Keyboard shortcuts

Press or to navigate between chapters

Press S or / to search in the book

Press ? to show this help

Press Esc to hide this help

Disaster Recovery

Plan, test, and execute recovery from major system failures. When everything goes wrong, have a plan that works.

Mindset: Disaster recovery embodies /pb-design-rules thinking: Repair (fail noisily, recover quickly), Robustness (design for failure), and Least Surprise (recovery should work as documented). Use /pb-preamble thinking to challenge assumptions about what disasters are “unlikely.”

The best time to plan for disaster is before it happens. The second best time is now.

Resource Hint: opus - disaster recovery planning demands careful architecture and risk analysis


When to Use This Command

  • Creating DR plan - Establishing recovery strategy for your system
  • Defining RTO/RPO - Setting recovery objectives with stakeholders
  • DR testing - Running game days and failover exercises
  • After an incident - Reviewing and improving DR procedures
  • Compliance requirements - Documenting DR capabilities

Quick Reference

TermDefinition
RTORecovery Time Objective - max acceptable downtime
RPORecovery Point Objective - max acceptable data loss
FailoverSwitching to backup system
FailbackReturning to primary system

RTO/RPO Definitions

Recovery Time Objective (RTO)

RTO = How long can you be down?

RTO TargetMeaningExample
0 (zero)No downtime acceptablePayment processing
< 1 hourCritical systemCore API
< 4 hoursImportant systemAdmin dashboard
< 24 hoursStandard systemReporting
< 1 weekLow priorityDevelopment tools

Setting RTO:

Questions to ask:
- What is the business impact per hour of downtime?
- Do we have SLA commitments?
- What is our reputation risk?
- What can we realistically achieve?

Recovery Point Objective (RPO)

RPO = How much data can you lose?

- Material for the task -
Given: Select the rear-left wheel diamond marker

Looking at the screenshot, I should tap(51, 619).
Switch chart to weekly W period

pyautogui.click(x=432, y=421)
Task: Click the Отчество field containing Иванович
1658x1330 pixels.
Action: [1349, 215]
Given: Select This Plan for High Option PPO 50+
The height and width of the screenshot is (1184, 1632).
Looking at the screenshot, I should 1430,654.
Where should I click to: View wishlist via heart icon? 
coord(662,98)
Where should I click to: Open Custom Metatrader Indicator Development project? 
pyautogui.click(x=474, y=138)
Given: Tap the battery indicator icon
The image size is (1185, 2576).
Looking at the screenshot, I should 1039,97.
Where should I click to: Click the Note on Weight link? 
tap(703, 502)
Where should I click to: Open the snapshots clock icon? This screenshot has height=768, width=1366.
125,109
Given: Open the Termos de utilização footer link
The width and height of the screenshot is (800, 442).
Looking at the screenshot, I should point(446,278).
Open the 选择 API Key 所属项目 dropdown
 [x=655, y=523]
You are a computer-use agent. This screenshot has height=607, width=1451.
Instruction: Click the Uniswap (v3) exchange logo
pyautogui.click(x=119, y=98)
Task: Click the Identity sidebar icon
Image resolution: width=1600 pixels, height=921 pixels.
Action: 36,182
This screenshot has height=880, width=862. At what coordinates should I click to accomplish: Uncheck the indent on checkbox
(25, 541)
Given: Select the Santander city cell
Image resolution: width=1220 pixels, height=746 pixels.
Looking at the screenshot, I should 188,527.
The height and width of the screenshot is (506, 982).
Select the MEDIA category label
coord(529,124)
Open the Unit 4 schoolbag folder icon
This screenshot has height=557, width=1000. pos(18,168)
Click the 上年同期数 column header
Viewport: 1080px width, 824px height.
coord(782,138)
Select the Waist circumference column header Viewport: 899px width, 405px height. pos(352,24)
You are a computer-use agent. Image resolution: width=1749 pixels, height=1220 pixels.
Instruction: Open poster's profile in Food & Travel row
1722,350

- Work instructions -
• 1. Print the section of the disaster recovery page between "TermDefinition" and "Time Objective (RTO)", inclusive, word for word.
• 2. Find each line in the listing that contains the string "This" with matching case, and copy those lines.
The disaster recovery page and the listing are unrelated to each other.

- Outputs in order -
• 1.
TermDefinition
RTORecovery Time Objective - max acceptable downtime
RPORecovery Point Objective - max acceptable data loss
FailoverSwitching to backup system
FailbackReturning to primary system

RTO/RPO Definitions

Recovery Time Objective (RTO)

• 2.
Given: Select This Plan for High Option PPO 50+
Where should I click to: Open the snapshots clock icon? This screenshot has height=768, width=1366.
You are a computer-use agent. This screenshot has height=607, width=1451.
This screenshot has height=880, width=862. At what coordinates should I click to accomplish: Uncheck the indent on checkbox
This screenshot has height=557, width=1000. pos(18,168)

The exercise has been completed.